None of this is to say that we should be performing less or more CPR. There are many patients who will survive cardiac arrest with CPR and have a meaningful recovery. And unless a patient tells me they wouldn’t want CPR, I will do it, if needed, without question.
But patients and families should understand the mechanics of CPR – how we perform it, what it looks like and, perhaps most important, the difficulty for the medical team of stopping it – before deciding to undergo it. If they had this understanding, more people might not want CPR in the first place: Researchers at Massachusetts General Hospital asked cancer patients to watch an unbiased video that described CPR and included a simulated patient receiving chest compressions and being put on a ventilator. Compared with those who didn’t watch the video, those who did were more likely to not want CPR in case of cardiac arrest and said they felt better informed.

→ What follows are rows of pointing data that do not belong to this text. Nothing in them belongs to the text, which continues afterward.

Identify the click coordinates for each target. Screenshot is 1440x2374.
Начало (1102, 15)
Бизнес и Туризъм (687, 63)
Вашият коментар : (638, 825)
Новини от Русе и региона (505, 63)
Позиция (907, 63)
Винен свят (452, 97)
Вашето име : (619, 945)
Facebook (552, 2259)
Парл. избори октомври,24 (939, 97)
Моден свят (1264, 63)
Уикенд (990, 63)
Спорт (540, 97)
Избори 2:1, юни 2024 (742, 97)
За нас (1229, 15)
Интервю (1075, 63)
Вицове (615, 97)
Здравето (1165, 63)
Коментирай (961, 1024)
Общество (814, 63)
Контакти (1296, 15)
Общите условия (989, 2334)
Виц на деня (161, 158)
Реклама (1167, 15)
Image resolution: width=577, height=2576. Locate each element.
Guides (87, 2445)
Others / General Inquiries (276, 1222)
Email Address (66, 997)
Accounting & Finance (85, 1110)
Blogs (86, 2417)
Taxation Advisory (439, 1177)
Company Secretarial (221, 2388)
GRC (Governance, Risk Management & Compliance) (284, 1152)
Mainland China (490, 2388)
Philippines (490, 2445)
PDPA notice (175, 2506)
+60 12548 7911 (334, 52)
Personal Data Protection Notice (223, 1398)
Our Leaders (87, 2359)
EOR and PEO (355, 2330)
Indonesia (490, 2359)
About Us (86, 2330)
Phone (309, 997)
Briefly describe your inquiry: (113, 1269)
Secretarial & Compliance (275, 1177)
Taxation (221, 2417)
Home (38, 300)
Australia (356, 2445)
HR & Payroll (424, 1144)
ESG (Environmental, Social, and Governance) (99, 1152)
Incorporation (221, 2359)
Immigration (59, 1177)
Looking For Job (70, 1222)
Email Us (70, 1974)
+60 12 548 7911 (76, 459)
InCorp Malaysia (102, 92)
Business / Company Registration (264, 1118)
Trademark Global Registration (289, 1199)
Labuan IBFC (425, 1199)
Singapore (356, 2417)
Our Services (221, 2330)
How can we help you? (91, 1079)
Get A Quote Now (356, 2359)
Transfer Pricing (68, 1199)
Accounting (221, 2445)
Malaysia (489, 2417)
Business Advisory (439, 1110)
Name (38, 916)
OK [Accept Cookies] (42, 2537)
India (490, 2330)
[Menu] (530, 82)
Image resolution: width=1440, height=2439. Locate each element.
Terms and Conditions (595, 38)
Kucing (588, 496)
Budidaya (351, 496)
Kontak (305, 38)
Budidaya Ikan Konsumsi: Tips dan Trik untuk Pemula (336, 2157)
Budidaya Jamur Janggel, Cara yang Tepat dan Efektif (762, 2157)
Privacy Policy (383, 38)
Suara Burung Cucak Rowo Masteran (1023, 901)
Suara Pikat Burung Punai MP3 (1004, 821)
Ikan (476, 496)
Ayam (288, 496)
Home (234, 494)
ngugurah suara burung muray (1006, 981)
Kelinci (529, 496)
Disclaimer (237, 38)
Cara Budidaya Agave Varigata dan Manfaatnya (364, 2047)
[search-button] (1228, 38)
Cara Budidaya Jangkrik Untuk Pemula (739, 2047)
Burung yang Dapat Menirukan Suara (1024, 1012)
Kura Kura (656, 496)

After the long and unfortunate CPR effort performed on that thin older man, I walked into the room where his family was waiting. His daughter and granddaughter were distraught, crying in a corner. His wife stared in shock across the room. I tried to console them, reassuring them that we did everything we could.
But that is never really true with CPR: You can always keep going. And that’s probably why, after a patient dies despite CPR, the doctor and the family both feel a sense of regret.
Parikh is a resident in internal medicine at Brigham and Women’s Hospital and a clinical fellow in medicine at Harvard Medical School.